Capítulo Quatorze: Quando Tudo Parecia Perdido, Surge Uma Nova Esperança

Meu Caminho Simulado para a Imortalidade A lula enraivecida 2593 palavras 2026-01-30 15:00:18

No décimo terceiro ano da Era Âncora, vieram à luz antigos textos como o Livro dos Documentos, o Livro das Odes e o Livro dos Ritos. Por todo o império, os estudiosos ansiavam cada vez mais por aquele período perdido da história.

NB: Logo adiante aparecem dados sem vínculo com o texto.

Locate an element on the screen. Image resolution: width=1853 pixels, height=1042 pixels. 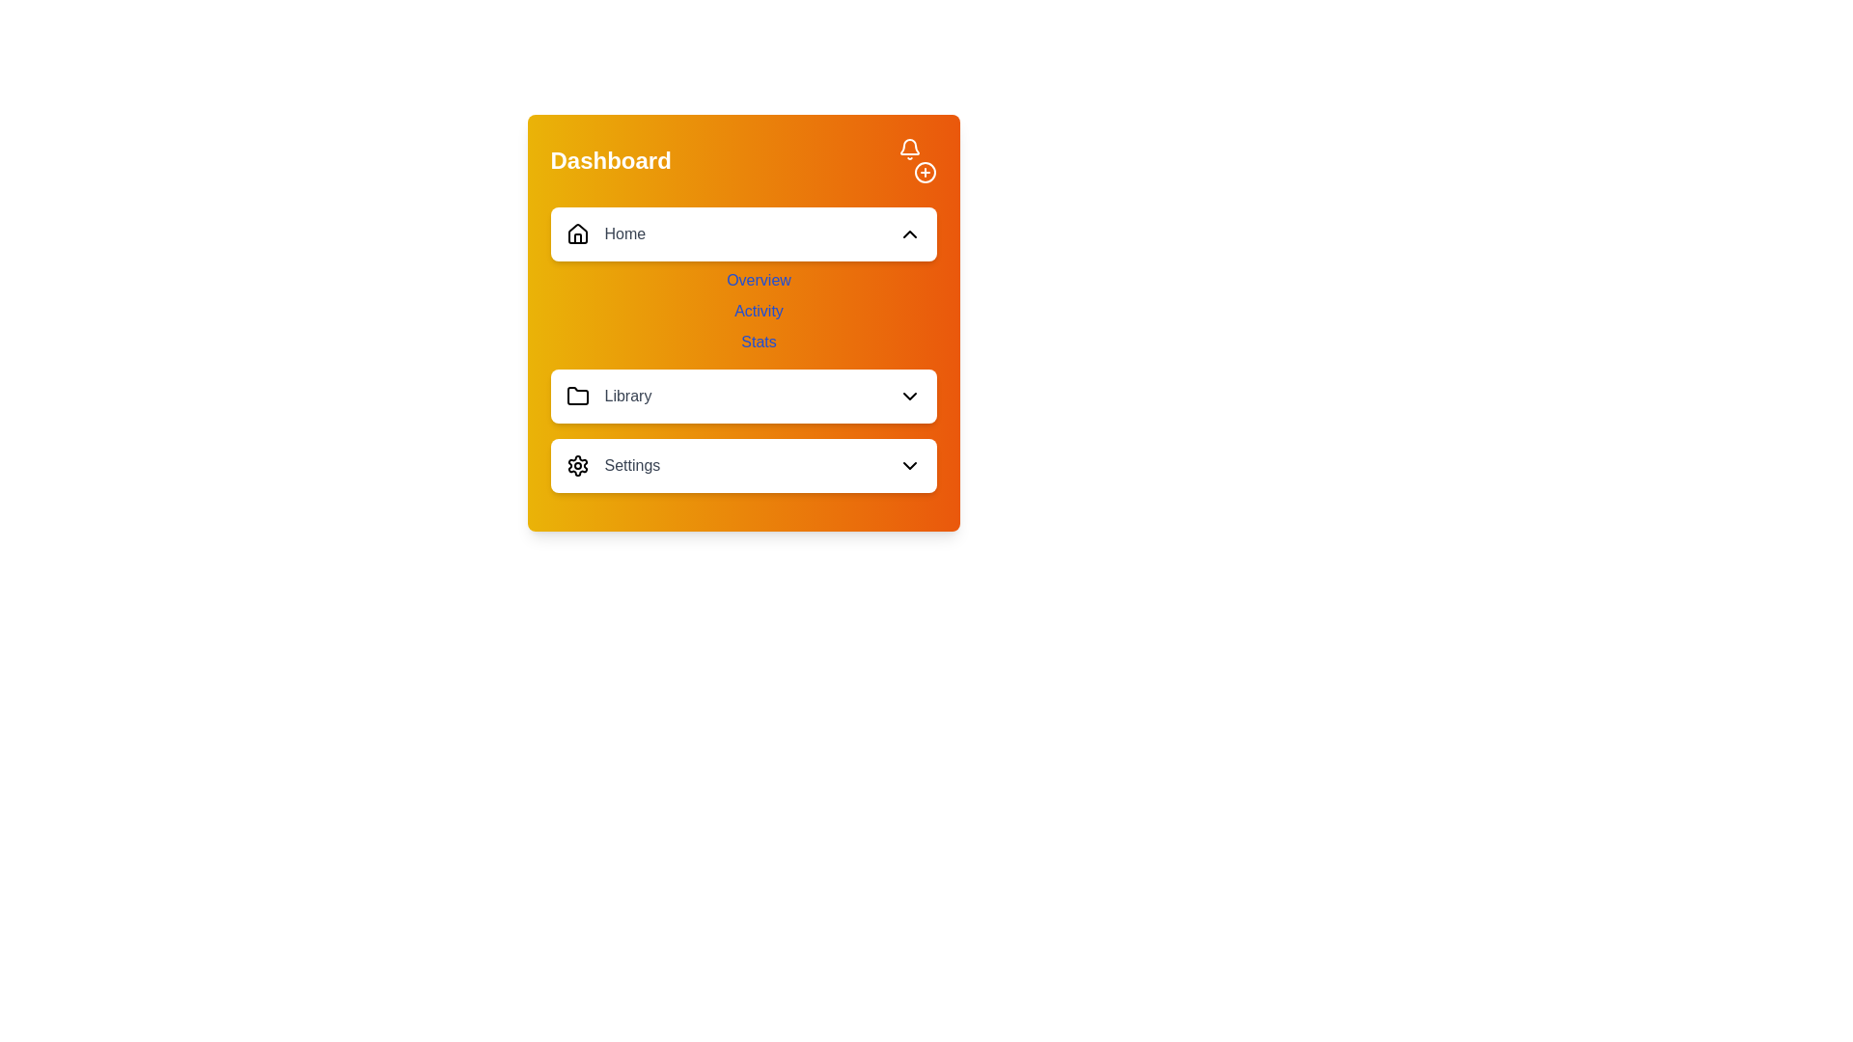
the Navigation button with a house icon and the word 'Home' located in the sidebar menu, positioned below 'Dashboard' and above 'Library' is located at coordinates (604, 234).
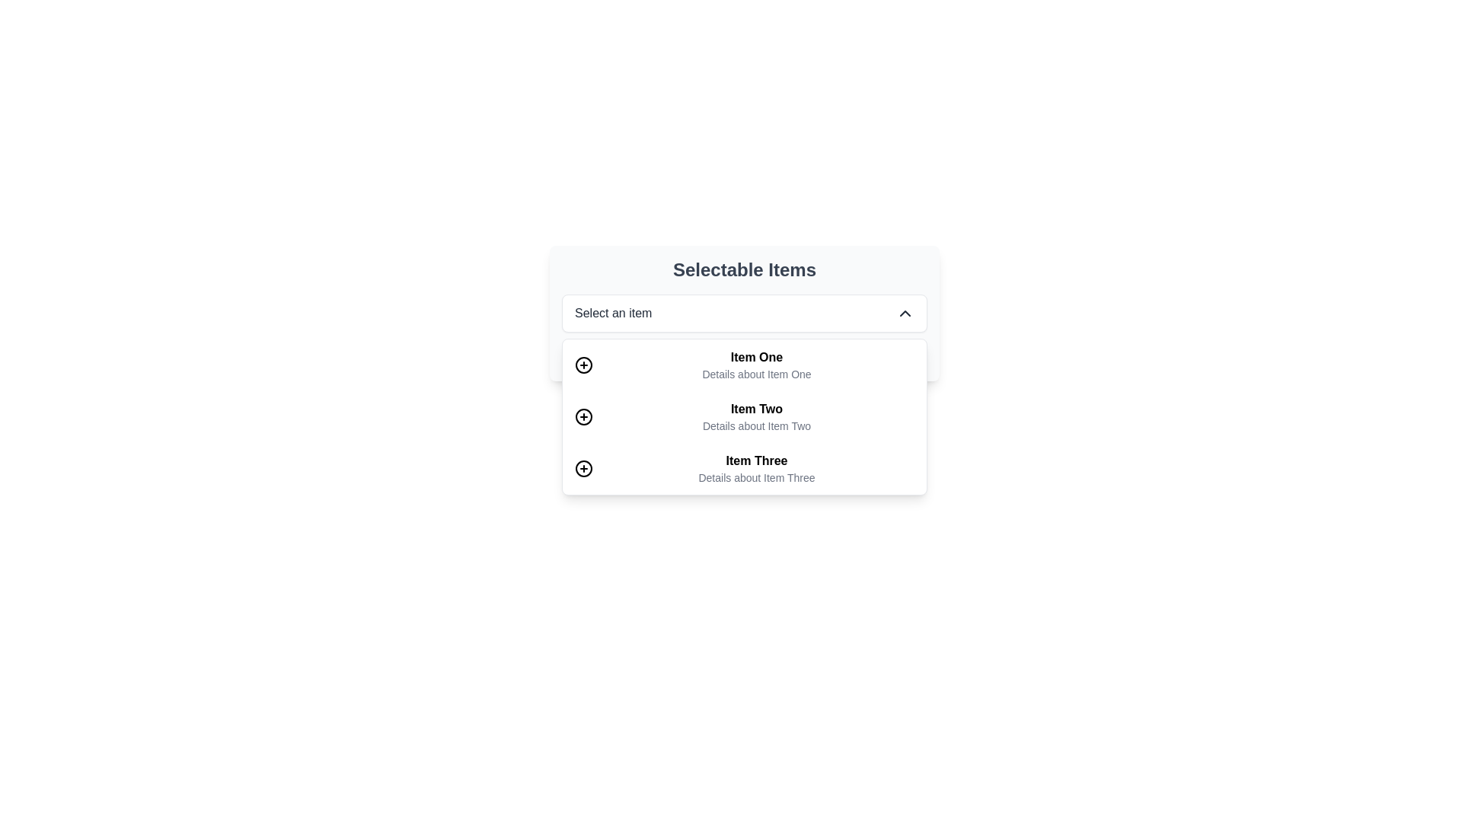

No décimo quinto ano, o imperador caiu gravemente enfermo. Desejoso de uma longevidade maior, ordenou que mais de cem mil soldados espalhassem-se pelo reino, escavando sepulturas ancestrais em busca de indícios do elixir da imortalidade.

Embora muitos ministros tivessem suas reservas, não houve protestos em grande escala no tribunal.

Infelizmente, a busca pelo elixir revelou-se infrutífera. Centenas de tumbas foram abertas, mas nenhum vestígio da substância milagrosa foi encontrado.

Ao final do ano, o imperador faleceu, desapontado. Antes de partir, transmitiu o trono ao Príncipe de Langya.

A partir de então, Li Fan voltou a dominar o império nas sombras.

Sob sua influência, a febre por escavações e buscas por relíquias antigas cresceu exponencialmente.

No décimo sétimo ano, um caçador, ao descobrir uma tumba ancestral nas montanhas, ganhou o favor do Grande Mestre e foi elevado ao posto de marquês. Desde então, a busca por relíquias tornou-se uma obsessão nacional. Mesmo nas florestas mais remotas, grupos de exploradores podiam ser vistos.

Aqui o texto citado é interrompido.